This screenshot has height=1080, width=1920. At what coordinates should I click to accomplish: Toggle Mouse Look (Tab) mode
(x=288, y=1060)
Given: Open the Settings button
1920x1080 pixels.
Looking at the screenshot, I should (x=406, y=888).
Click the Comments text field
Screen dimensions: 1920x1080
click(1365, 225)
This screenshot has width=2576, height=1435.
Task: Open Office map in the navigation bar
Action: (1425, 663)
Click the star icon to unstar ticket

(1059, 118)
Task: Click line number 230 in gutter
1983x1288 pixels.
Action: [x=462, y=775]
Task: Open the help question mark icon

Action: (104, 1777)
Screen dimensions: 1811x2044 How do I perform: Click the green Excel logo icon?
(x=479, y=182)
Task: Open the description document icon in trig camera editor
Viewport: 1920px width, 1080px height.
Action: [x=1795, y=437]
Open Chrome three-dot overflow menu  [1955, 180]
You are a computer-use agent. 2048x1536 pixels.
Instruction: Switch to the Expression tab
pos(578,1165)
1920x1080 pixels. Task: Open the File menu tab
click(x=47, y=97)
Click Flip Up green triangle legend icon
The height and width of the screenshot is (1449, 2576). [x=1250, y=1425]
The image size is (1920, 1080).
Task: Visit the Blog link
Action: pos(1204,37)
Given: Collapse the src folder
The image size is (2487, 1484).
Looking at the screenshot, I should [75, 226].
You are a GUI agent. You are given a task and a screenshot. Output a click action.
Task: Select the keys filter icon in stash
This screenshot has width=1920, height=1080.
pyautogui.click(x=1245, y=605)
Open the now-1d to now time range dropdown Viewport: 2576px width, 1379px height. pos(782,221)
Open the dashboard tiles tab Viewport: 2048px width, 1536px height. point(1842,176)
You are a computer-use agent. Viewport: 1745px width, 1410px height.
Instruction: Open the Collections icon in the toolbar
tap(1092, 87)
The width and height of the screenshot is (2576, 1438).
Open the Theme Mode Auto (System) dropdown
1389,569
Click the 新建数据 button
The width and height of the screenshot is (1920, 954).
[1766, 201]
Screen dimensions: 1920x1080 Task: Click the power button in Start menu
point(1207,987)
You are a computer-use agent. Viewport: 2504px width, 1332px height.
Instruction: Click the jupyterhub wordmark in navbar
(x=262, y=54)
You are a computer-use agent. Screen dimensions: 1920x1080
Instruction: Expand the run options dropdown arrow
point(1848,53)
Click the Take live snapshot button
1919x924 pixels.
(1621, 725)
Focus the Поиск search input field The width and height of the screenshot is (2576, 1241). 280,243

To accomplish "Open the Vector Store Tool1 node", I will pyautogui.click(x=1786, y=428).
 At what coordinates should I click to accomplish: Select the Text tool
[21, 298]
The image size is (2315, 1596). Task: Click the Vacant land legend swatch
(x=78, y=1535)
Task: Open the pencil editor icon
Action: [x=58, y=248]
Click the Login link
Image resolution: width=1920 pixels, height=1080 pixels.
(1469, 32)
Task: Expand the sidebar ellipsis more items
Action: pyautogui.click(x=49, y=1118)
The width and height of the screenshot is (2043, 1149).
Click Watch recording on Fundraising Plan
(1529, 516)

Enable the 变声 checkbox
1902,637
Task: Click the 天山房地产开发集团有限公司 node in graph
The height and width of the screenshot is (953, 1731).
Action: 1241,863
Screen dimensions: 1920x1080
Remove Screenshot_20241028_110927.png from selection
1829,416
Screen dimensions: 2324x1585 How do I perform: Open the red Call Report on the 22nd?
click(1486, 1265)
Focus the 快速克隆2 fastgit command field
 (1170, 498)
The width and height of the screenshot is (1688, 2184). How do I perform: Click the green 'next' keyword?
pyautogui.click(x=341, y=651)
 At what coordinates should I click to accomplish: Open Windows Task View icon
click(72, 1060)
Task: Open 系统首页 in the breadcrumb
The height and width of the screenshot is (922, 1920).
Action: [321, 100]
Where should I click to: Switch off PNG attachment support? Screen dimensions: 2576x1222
::::::
### Your task
Please print exactly the lines from the one containing "The width and height of the screenshot is (1688, 2184)." through the last line of the records, both included, and nothing else.

### Result for this exercise
The width and height of the screenshot is (1688, 2184). How do I perform: Click the green 'next' keyword?
pyautogui.click(x=341, y=651)
 At what coordinates should I click to accomplish: Open Windows Task View icon
click(72, 1060)
Task: Open 系统首页 in the breadcrumb
The height and width of the screenshot is (922, 1920).
Action: [321, 100]
Where should I click to: Switch off PNG attachment support? Screen dimensions: 2576x1222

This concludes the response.